Skip to contents

The naive approach creates separate kernel density estimates for the numerator and the denominator samples, and then evaluates their ratio for the denominator samples. For multivariate data, the density ratio is computed after a orthogonal linear transformation, such that the new variables can be treated as independent. To reduce the dimensionality of the PCA solution, one can set the number of components by setting the m parameter to an integer value smaller than the number of variables.

Usage

naive(
  df_numerator,
  df_denominator,
  m = NULL,
  bw = "SJ",
  kernel = "gaussian",
  n = 2L^11,
  ...
)

Arguments

df_numerator

data.frame with exclusively numeric variables with the numerator samples

df_denominator

data.frame with exclusively numeric variables with the denominator samples (must have the same variables as df_denominator)

(Stated problem 1):
Using the page on the naive density ratio approach, answer briefly:
(a) What is the default value of the bw argument?
(b) What kind of transformation is applied to multivariate data before the density ratio is computed?
(c) What type of variables must the df_numerator data frame contain?

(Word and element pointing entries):
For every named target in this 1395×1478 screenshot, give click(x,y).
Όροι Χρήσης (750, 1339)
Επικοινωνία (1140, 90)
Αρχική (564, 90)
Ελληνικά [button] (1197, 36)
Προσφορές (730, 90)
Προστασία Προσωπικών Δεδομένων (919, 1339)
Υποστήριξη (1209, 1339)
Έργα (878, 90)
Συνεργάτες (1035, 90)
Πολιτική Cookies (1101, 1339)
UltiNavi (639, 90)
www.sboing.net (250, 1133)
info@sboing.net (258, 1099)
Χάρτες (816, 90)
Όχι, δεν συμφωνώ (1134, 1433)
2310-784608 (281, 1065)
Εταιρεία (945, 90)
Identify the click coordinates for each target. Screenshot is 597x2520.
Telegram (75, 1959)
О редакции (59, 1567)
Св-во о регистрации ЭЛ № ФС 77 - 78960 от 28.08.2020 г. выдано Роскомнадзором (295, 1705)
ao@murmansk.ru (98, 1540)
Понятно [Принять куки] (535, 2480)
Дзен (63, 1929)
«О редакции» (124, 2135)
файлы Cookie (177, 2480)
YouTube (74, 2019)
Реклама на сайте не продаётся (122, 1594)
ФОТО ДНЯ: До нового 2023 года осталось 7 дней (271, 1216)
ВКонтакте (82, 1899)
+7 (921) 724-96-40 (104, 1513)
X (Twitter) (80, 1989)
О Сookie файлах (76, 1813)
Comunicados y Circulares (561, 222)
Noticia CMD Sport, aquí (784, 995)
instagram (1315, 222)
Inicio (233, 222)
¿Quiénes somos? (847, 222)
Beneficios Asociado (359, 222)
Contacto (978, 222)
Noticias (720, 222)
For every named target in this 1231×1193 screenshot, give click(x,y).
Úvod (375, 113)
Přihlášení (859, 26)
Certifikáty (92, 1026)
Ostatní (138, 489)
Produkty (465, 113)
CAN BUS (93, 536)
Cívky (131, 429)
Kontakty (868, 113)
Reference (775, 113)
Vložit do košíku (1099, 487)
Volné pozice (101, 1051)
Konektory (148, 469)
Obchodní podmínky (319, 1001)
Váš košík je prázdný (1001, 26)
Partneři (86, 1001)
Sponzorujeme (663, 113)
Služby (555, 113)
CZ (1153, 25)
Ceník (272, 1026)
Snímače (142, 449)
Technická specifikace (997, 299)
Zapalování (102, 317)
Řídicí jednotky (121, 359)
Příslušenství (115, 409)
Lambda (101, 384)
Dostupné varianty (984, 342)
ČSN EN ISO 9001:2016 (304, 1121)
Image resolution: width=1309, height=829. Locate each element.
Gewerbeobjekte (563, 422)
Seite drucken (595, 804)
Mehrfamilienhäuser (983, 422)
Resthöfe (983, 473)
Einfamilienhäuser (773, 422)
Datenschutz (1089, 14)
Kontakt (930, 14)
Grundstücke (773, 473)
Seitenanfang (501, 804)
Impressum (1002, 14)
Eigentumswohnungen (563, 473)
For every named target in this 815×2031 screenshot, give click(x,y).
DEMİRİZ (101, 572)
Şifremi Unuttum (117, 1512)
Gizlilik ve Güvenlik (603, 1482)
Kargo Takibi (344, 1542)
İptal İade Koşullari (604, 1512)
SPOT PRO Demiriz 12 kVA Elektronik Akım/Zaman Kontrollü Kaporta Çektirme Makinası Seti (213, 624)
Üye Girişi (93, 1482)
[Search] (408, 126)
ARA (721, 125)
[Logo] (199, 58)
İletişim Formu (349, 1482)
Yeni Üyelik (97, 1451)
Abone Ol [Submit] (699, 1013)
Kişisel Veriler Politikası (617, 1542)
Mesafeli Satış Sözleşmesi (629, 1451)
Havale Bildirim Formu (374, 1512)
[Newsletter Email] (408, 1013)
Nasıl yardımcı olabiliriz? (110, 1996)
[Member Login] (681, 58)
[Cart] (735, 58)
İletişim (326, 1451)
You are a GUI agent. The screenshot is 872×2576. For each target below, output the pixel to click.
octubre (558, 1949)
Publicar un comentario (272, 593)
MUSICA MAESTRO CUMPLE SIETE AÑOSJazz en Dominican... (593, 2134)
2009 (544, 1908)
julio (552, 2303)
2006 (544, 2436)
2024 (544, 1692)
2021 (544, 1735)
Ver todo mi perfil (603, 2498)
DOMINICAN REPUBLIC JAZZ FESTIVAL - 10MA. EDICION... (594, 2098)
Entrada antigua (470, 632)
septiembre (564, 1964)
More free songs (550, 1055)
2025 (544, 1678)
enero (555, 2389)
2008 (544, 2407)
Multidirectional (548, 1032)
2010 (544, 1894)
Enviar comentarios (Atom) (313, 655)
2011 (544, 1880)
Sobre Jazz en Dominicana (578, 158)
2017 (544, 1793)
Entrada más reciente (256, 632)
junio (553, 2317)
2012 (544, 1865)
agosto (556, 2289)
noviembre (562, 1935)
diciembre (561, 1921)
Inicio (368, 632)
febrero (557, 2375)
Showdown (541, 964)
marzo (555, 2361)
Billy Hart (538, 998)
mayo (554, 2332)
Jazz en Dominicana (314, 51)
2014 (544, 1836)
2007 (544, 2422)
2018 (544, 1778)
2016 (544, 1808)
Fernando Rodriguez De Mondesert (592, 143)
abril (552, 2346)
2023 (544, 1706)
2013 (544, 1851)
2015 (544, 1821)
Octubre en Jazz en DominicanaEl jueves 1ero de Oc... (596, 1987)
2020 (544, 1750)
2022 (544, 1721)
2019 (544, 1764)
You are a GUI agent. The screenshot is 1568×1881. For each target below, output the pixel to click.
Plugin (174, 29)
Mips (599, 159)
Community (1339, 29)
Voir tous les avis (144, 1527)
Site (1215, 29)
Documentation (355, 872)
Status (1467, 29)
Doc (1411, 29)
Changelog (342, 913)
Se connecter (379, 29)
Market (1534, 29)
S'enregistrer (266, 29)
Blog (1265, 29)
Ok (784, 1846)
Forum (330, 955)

(Stated problem 2):
Recast the entries as a JSON list of strings, one string per line, skipping blank lines. Begin with the line containing "Identify the click" and continue through the line containing "Vložit do košíku (1099, 487)".

(Correct response 1):
(a) "SJ"
(b) An orthogonal linear transformation
(c) Exclusively numeric variables

(Correct response 2):
[
  "Identify the click coordinates for each target. Screenshot is 597x2520.",
  "Telegram (75, 1959)",
  "О редакции (59, 1567)",
  "Св-во о регистрации ЭЛ № ФС 77 - 78960 от 28.08.2020 г. выдано Роскомнадзором (295, 1705)",
  "ao@murmansk.ru (98, 1540)",
  "Понятно [Принять куки] (535, 2480)",
  "Дзен (63, 1929)",
  "«О редакции» (124, 2135)",
  "файлы Cookie (177, 2480)",
  "YouTube (74, 2019)",
  "Реклама на сайте не продаётся (122, 1594)",
  "ФОТО ДНЯ: До нового 2023 года осталось 7 дней (271, 1216)",
  "ВКонтакте (82, 1899)",
  "+7 (921) 724-96-40 (104, 1513)",
  "X (Twitter) (80, 1989)",
  "О Сookie файлах (76, 1813)",
  "Comunicados y Circulares (561, 222)",
  "Noticia CMD Sport, aquí (784, 995)",
  "instagram (1315, 222)",
  "Inicio (233, 222)",
  "¿Quiénes somos? (847, 222)",
  "Beneficios Asociado (359, 222)",
  "Contacto (978, 222)",
  "Noticias (720, 222)",
  "For every named target in this 1231×1193 screenshot, give click(x,y).",
  "Úvod (375, 113)",
  "Přihlášení (859, 26)",
  "Certifikáty (92, 1026)",
  "Ostatní (138, 489)",
  "Produkty (465, 113)",
  "CAN BUS (93, 536)",
  "Cívky (131, 429)",
  "Kontakty (868, 113)",
  "Reference (775, 113)",
  "Vložit do košíku (1099, 487)"
]